Project: Aguascalientes 83 / Neocolonial Style House
Architects: Bloqe Arquitectura, Jorge Esquer
Location: Ciudad de México, México
Area: 12270 Square Feet
Photo Credits: Luis Gallardo / LGM Studio
Located in one of the neighborhoods with the greatest historical and cultural heritage in Mexico City, as Roma neighborhood, Aguascalientes 83 is a multi-family dwelling building that emerges from a dialogue with the pre-existence. The project is placed in what was a cataloged neocolonial style house built in 1930, and which was the starting point for the architectural and spatial solution of the project.
The design strategy consisted of generating a new structure that embraces the original building and frames it with an 8-meter cantilever that gives the sensation of floating above the existing roof; In this way, the importance of the historic façade is recognized and reassessed.
6 housing typologies were considered for the project, where the main unit reuses both the interior space and the roofs of the house, generating a subtle contrast between the old and the new. The rest of the apartments unfold around an interior patio, and are assembled in a Tetris configuration, creating units of different sizes with design elements such as half levels and double heights, which give them that unique configuration.
Commemorating the original layout of early 1900’s Mexican houses, the central patio becomes the protagonist of the new building, providing natural light and ventilation to the apartments. A handcrafted partition wall divides this space at its base, and gives privacy to the living spaces creating games of textures and shadows, echoing traditional Mexican architecture.

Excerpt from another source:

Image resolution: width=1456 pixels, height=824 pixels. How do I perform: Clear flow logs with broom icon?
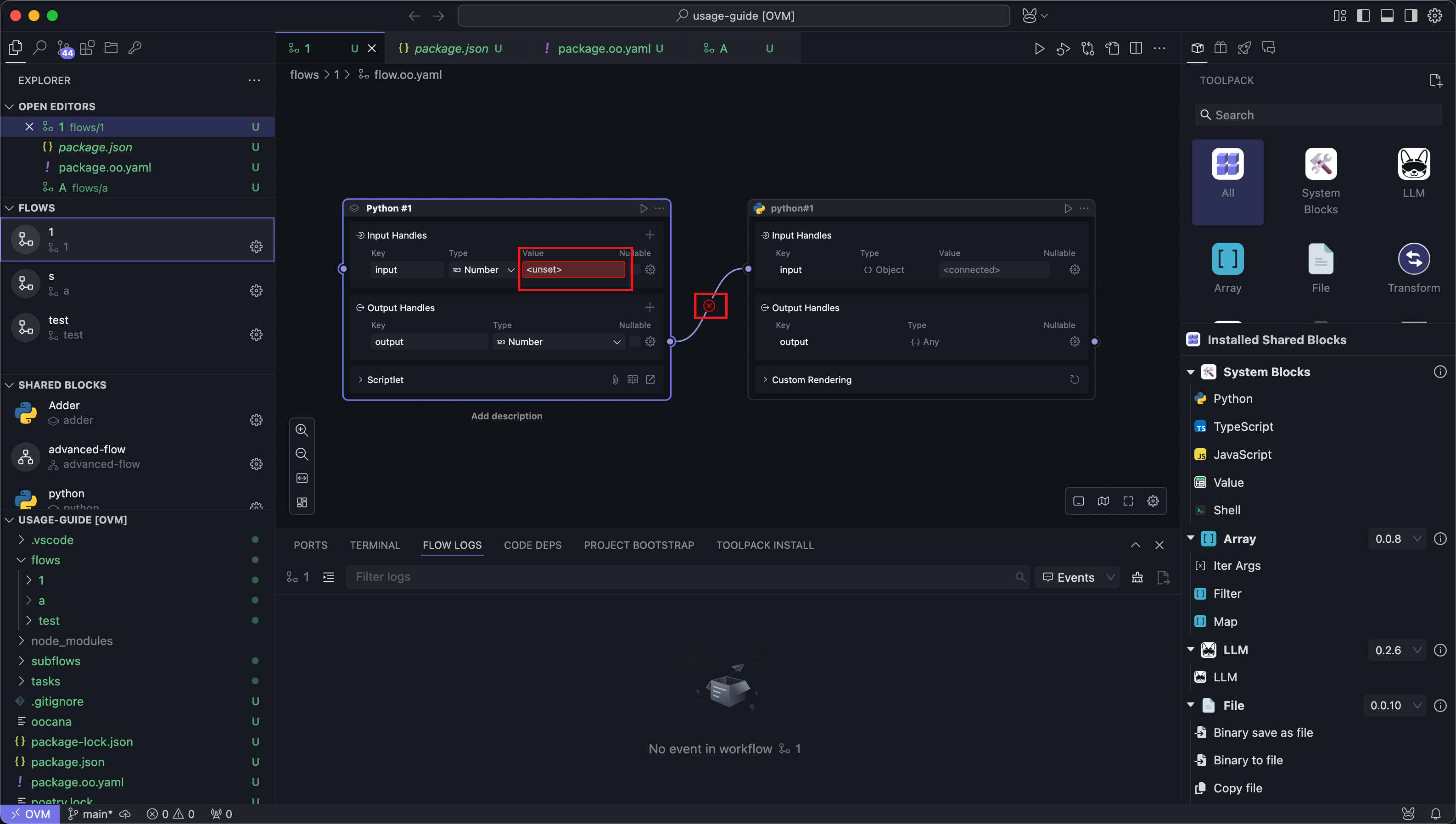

The interiors bear witness to the dialogue between the contemporary and the historic, where the existing was renovated with a sober and elegant design, interpreted as a white canvas with contrasting furniture and laminate flooring. To give identity to the new apartments, materials of national origin and craftsmanship were used, creating a natural color palette: Mexican marble and stone, flattened with earth on walls, terrazzo in common areas and handcrafted partitions.
Taking into account the sanitary measures and the reflection on the post-pandemic ways of living to improve the quality of life of the users, the integration of areas of coexistence and reflection such as balconies, habitable terraces and open spaces was prioritized in each of the dwellings. landscaped.
Currently, due to the real estate growth that Mexico City is experiencing, a large part of the urban layout in central areas has been transformed, often losing its architectural heritage or local character. To mitigate these actions, Aguascalientes 83 starts from the concept of repairing before destroying, re-using before discarding; dignifying the existing architecture and historical identity of its urban context.